Why Does Ice Float?
Ice is able to float because it is lighter than water. Water greatly expands as it freezes into ice. Ten quarts of water produce about eleven quarts of ice. Thus, ice is much lighter than water and rises to the surface. When an ice cube is floating, about one-tenth of it is above the surface. Likewise, ice shrinks about one-tenth in size as it melts.
Therefore, the water from a melted ice cube will take up only as much space as the ice cube took up when it was floating. This explains why the water level in a glass doesn’t rise as the ice melts.
A substance floats if it is less dense, or has less mass per unit volume, than other components in a mixture. For example, if you toss a handful of rocks into a bucket of water, the rocks, which are dense compared to the water, will sink.

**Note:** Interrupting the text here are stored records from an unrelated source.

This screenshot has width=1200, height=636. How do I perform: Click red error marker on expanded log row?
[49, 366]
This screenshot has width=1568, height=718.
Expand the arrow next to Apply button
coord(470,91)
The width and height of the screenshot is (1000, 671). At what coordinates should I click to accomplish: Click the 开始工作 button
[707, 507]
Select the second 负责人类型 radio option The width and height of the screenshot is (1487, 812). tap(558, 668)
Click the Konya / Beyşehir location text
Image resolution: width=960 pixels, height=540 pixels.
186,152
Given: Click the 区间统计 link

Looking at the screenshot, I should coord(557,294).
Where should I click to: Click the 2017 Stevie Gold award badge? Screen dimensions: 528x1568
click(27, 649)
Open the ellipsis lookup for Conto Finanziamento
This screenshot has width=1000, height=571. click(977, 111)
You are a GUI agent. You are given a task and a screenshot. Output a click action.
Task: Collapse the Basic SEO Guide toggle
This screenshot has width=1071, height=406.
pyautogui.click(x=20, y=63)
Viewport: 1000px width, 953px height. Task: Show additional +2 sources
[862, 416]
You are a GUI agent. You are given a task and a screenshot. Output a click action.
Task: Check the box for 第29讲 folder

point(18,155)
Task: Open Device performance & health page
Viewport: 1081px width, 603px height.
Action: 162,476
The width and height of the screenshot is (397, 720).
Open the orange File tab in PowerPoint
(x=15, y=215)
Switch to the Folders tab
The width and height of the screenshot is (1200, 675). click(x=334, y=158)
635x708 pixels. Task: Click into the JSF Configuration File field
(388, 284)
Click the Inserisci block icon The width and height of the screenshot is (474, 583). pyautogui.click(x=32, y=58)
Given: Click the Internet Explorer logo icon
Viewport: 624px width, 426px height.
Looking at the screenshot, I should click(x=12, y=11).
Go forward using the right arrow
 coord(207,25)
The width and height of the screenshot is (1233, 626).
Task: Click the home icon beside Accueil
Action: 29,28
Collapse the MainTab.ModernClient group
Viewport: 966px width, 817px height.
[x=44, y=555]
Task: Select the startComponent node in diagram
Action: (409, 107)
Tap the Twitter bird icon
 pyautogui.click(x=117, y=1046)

The water, which is less dense than the rocks, will float. Basically, the rocks push the water out of the way, or displace it. For an object to be able to float, it has to displace a weight of fluid equal to its own weight.
Ice floats because it is less dense than liquid water. In other words, ice takes up more space than water, so a liter of ice weighs less than liter water. The heavier water displaces the lighter ice, so ice floats to the top.
One consequence of this is that lakes and rivers freeze from top to bottom, allowing fish to survive even when the surface of a lake has frozen over. If ice sank, the water would be displaced to the top and exposed to the colder temperature, forcing rivers and lakes to fill with ice and freeze solid.